売上高の概ね2/3という例示については(注2)に記載されているのは同様ですが、改訂案では括弧書の中に入れられているあたりに数値基準の格下げ感が滲み出ています。

また、評価対象とする業務プロセスの識別において、企業の事業目的に大きく関わる勘定科目として本文括弧書きで「一般的な事業会社の場合、原則として、売上、売掛金及び棚卸資産」が掲げられていますが、改訂案ではこれが注書きに格下げされています。

上記の例示基準等によって、本来評価対象とした方がよいと認識している拠点やプロセスを除外している会社は懸念されるほど多くないと思いますので、それほど影響はないのではないかと思います。

このほか、内部統制報告書における「財務報告に係る内部統制の評価の範囲」の記載において、以下の事項について、決定の判断事由を含めて記載することが適切である旨が新たに新設されています。
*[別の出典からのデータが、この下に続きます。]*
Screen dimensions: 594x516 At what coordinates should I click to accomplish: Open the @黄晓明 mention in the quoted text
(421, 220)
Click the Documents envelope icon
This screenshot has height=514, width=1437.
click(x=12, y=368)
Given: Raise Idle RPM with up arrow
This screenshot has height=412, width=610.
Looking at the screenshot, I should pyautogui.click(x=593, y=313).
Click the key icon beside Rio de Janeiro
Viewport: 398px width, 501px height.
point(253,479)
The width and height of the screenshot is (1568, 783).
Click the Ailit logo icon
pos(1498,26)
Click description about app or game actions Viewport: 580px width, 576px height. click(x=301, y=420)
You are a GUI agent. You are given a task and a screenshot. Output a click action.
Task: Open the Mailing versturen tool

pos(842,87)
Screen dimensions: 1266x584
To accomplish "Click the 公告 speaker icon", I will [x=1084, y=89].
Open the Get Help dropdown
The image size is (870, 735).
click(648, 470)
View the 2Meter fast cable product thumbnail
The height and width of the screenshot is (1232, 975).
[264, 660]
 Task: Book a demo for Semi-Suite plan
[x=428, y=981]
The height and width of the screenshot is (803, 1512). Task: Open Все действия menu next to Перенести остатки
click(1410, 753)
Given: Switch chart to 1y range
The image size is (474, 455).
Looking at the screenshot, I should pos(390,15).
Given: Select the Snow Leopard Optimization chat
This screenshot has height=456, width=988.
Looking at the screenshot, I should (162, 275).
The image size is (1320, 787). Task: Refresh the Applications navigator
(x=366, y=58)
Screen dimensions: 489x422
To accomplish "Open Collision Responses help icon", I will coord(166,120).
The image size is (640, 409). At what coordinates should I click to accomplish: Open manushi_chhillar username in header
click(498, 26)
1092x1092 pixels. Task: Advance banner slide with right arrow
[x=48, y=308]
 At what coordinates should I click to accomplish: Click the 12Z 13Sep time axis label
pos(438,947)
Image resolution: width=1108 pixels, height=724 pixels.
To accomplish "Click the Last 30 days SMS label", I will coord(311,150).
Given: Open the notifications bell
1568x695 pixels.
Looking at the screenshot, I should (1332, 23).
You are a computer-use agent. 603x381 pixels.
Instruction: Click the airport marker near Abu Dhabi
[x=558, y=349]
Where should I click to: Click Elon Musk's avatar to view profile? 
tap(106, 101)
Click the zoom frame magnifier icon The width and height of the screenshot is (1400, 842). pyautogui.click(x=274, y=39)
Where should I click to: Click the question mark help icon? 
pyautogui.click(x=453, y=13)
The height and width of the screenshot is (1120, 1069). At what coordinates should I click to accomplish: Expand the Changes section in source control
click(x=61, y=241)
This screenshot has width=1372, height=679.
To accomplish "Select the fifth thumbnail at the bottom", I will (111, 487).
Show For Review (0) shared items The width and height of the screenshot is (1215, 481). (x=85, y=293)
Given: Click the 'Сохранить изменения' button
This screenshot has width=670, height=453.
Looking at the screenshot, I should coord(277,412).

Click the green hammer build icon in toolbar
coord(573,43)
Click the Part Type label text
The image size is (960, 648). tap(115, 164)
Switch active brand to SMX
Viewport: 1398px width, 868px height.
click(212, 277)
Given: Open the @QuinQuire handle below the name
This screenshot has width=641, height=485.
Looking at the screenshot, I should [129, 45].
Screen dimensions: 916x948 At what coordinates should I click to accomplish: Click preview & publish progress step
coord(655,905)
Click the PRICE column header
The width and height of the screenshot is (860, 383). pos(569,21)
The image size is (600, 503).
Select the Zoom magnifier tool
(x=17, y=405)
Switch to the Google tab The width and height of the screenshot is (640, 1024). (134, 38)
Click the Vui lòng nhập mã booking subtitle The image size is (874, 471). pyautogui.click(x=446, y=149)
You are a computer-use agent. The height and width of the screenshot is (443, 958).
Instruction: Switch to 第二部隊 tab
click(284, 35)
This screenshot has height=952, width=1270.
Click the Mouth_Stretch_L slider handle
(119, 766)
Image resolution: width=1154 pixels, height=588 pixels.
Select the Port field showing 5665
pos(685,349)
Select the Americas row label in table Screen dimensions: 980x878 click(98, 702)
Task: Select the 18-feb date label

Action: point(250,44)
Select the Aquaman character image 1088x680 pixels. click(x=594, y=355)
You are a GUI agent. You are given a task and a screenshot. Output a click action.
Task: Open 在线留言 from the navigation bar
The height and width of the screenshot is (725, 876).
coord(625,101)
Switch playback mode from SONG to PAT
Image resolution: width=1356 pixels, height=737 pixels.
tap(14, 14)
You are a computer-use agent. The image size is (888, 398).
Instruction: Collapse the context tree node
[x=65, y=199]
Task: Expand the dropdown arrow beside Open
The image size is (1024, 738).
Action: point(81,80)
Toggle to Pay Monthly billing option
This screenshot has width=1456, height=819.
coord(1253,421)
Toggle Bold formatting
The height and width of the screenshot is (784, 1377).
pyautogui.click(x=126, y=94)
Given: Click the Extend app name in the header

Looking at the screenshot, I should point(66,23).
イ.重要な事業拠点の選定において利用した指標の一定割合
ロ.評価対象とする業務プロセスの識別において企業の事業目的に大きく関わるものとして選定した勘定科目
ハ.個別に評価対象に追加した事業拠点及び業務プロセス

公開草案の意見募集は2023年1月19日までで、令和6(2024)年4月1日以後開始する事業年度
における財務報告に係る内部統制の評価及び監査から適用開始となる予定です。